Parasomnias are sleep disorders…sleepwalking, tooth grinding, night terrors, and many others are examples of parasomnias. Considering the band’s obsession with sleep and dream in their music, titling a song after a class of disorders dealing with sleep is less a leap and more a logical step. The lengthy track (just over 8 minutes) moves through a variety of moods, with acapella vocals moving into quiet balladic territory, shifting into spacey rock, then pulling out all the stops for heavy prog metal. Lapaj’s keyboards add a rich symphonic patina to the song, thickening the already heavy sections while adding gentle accompaniment on quieter, more fragile portions.
Through The Other Side
Through The Other Side” is a far shorter track, clocking in at just over 4 minutes. Acoustic guitar and bass form the main musical backing, while simple drumming drives the ballad along in heartbeat fashion. Mariusz Duda’s vocals are again plaintive, sung with less broken emotion and more gentleness. A touch of electronics keeps things from becoming too staid and typical, and while the song doesn’t evolve and change as such, its consistency in style is a pleasant change from the multiple parts that typify the average Riverside composition.

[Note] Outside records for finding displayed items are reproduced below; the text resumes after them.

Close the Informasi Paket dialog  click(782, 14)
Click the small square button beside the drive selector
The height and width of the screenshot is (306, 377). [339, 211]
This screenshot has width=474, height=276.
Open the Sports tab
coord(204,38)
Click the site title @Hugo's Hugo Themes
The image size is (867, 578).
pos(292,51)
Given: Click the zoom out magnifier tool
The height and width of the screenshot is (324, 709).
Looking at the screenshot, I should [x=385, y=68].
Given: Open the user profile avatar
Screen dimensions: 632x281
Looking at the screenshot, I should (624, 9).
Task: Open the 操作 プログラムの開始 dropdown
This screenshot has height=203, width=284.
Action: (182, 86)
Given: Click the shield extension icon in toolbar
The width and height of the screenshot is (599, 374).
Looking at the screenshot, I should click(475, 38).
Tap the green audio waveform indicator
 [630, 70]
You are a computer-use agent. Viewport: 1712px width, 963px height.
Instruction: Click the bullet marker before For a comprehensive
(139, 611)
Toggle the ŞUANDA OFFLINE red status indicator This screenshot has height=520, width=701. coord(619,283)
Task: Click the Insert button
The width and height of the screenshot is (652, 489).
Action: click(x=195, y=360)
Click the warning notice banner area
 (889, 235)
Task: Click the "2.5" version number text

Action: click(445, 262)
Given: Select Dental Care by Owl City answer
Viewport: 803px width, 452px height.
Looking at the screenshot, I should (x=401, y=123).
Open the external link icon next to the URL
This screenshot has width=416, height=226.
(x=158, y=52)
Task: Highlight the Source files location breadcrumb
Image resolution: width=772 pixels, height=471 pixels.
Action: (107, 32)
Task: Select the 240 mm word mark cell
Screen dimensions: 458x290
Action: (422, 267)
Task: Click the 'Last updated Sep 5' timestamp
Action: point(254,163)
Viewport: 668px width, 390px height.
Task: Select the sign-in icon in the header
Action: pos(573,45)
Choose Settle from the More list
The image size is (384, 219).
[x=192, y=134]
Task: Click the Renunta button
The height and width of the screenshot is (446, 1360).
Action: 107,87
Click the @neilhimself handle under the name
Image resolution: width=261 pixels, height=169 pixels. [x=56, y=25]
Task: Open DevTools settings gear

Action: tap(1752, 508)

The gentle mood continues on the second straight short piece. Grudzinski again contributes acoustic guitar, quiet and strummed, while Duda’s vocals sound as if sung from across a distant valley. Quiet, symphonic keyboards take the place of organic strings, while harmony vocals add a nice touch. Vocals become much more present and centered about 2:30 in, and “Embryonic” picks up in pace slightly while never leaving ballad territory. Add in a weeping, sustained note electric guitar solo a minute and a half later, and the puzzle is complete.
Cybernetic Pillow
Amazingly, this composition is the third consecutive short song on this album, clocking in at just under five minutes. Lest one fear that Riverside was offering up a third straight ballad, the opening moments, complete with chopped power chords and aggressive (yet not screamed) vocals assure the listener that such is not the case. This is Riverside at their heavy rock best, sludgy, mid-tempo heaviness and electronics mixing in a totally organic and logical manner. Guitar solos keen and careen in wildly Eastern influenced directions, while the band’s rhythm section keeps things driving forward.
Ultimate Trip
Rapid Eye Movement closes with a massive 13-minute epic, a final burst of musical power to close out the Reality Dream trilogy. Double bass and floor tom drum lines lead into rich keyboards and syncopated guitar lines, with the pulsing heart of Mariusz Duda’s bass playing providing the spark of life fueling this musical beast. Everything the band seemed to need to prove throughout the album is revisited here in spades, with intense musical interplay, harmony vocals, and tight composition vying for supremacy. Never boring, with shifts and changes around every corner, “Ultimate Trip” seems to be just that, with extended solo spotlights for Grudzinski and Lapaj just two of the highlights. This is an epic that achieves the near-impossible; it leaves the listener wanting more, rather than less.